» **What the task asks**
Change the ionic liquids excerpt so that "exchange" replaces "metathesis" in everything from "Received: 14 May" down to "anion metathesis reactions.", and write out that stretch with the change made.

» **Source excerpt**
+--
Department of Chemistry, Middle Tennessee State University, Murfreesboro, TN 37132, USA
*
Author to whom correspondence should be addressed.
Received: 14 May 2009; in revised form: 10 June 2009 / Accepted: 16 June 2009 / Published: 19 June 2009

Abstract

:
A convenient route for the preparation of C2-substituted imidazolium ionic liquids is reported. This method involves the alkylation of N-heterocyclic carbenes, which are readily generated from the C2-unsubstituted imidazolium ionic liquids. It works well for non-functionalized alkyl chlorides, and less well for alkyl bromides and iodides, likely due to competing elimination reactions. The resulting C2-substituted salts can be transformed into ionic liquids via standard anion metathesis reactions.
Keywords:
ionic liquids; N-heterocyclic carbenes; alkylation; imidazolium cation; substitution

Introduction

Room temperature ionic liquids (RTILs) continue to grow in terms of their range of application and in their general utilization in chemistry and related fields [1,2,3]. Part of the reason for their great utility stems from the variable physical properties that can be accessed by simply changing the anion and cation components of these materials [4,5]. Although many different options are available, the most popular family of RTILs continues to be those based on the imidazolium cation. Within this family, much work has been done to study the influence of the two alkyl groups on nitrogen on the physical properties of these liquids. The C2 position is another source of variability, but much less is known about these materials, likely due to the fact that their preparation requires starting from a new imidazole for each substituent that is to be studied. Although certainly achievable, such a situation does require at least two or three steps for the preparation of each new compound. As such, they are more time and effort intensive to study than the simple C2-unsubstituted compounds.
+--
» **Raw data**

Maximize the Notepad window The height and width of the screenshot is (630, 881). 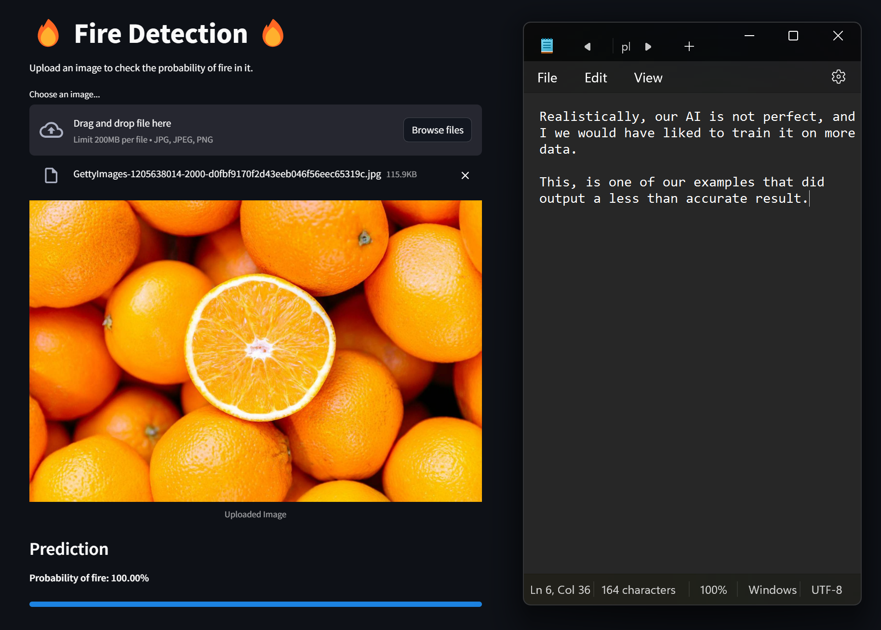click(x=793, y=36)
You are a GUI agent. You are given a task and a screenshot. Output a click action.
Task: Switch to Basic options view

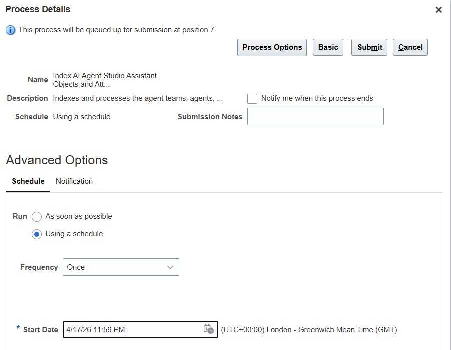point(328,47)
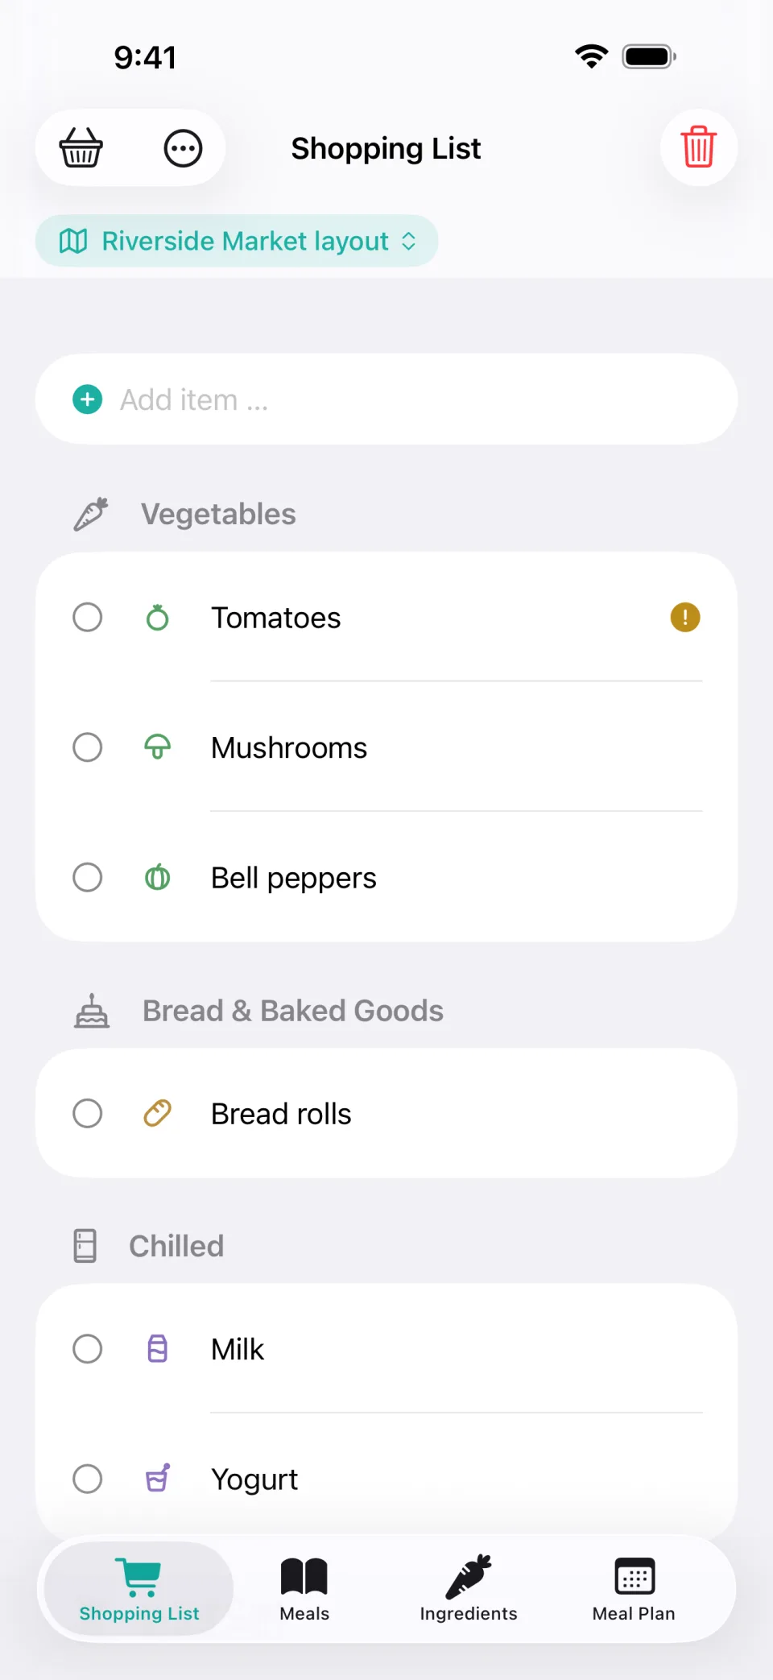Tap the mushroom icon beside Mushrooms
The width and height of the screenshot is (773, 1680).
158,747
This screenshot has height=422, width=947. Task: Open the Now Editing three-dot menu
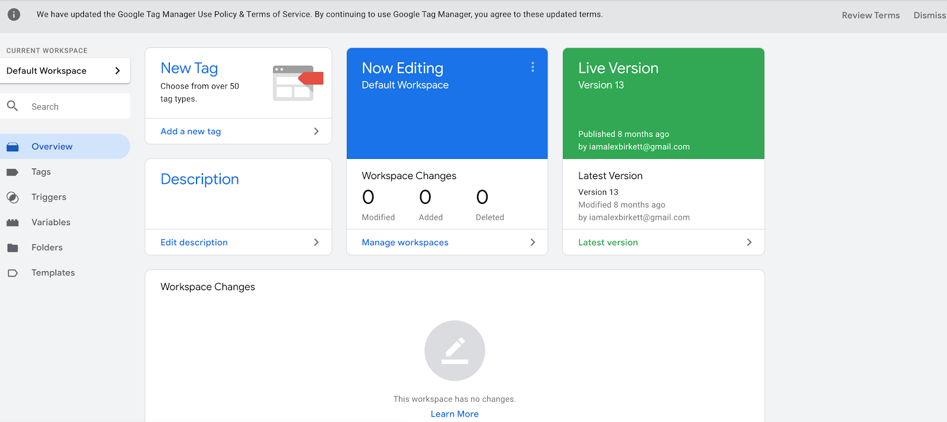coord(533,67)
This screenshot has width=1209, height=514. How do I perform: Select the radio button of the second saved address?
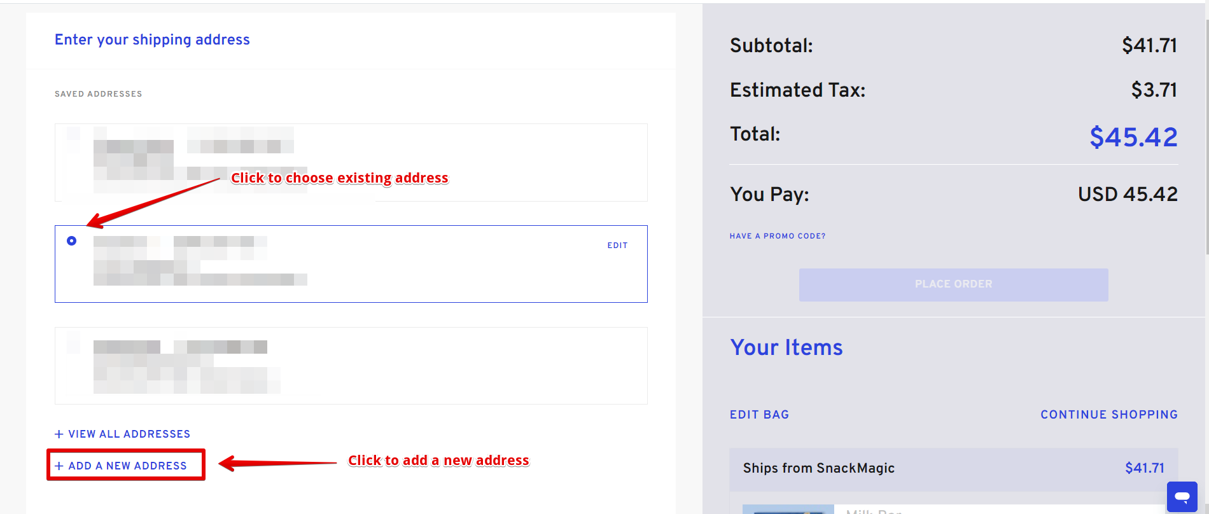pyautogui.click(x=72, y=240)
+--
» **Answer to the problem**
Received: 14 May 2009; in revised form: 10 June 2009 / Accepted: 16 June 2009 / Published: 19 June 2009

Abstract

:
A convenient route for the preparation of C2-substituted imidazolium ionic liquids is reported. This method involves the alkylation of N-heterocyclic carbenes, which are readily generated from the C2-unsubstituted imidazolium ionic liquids. It works well for non-functionalized alkyl chlorides, and less well for alkyl bromides and iodides, likely due to competing elimination reactions. The resulting C2-substituted salts can be transformed into ionic liquids via standard anion exchange reactions.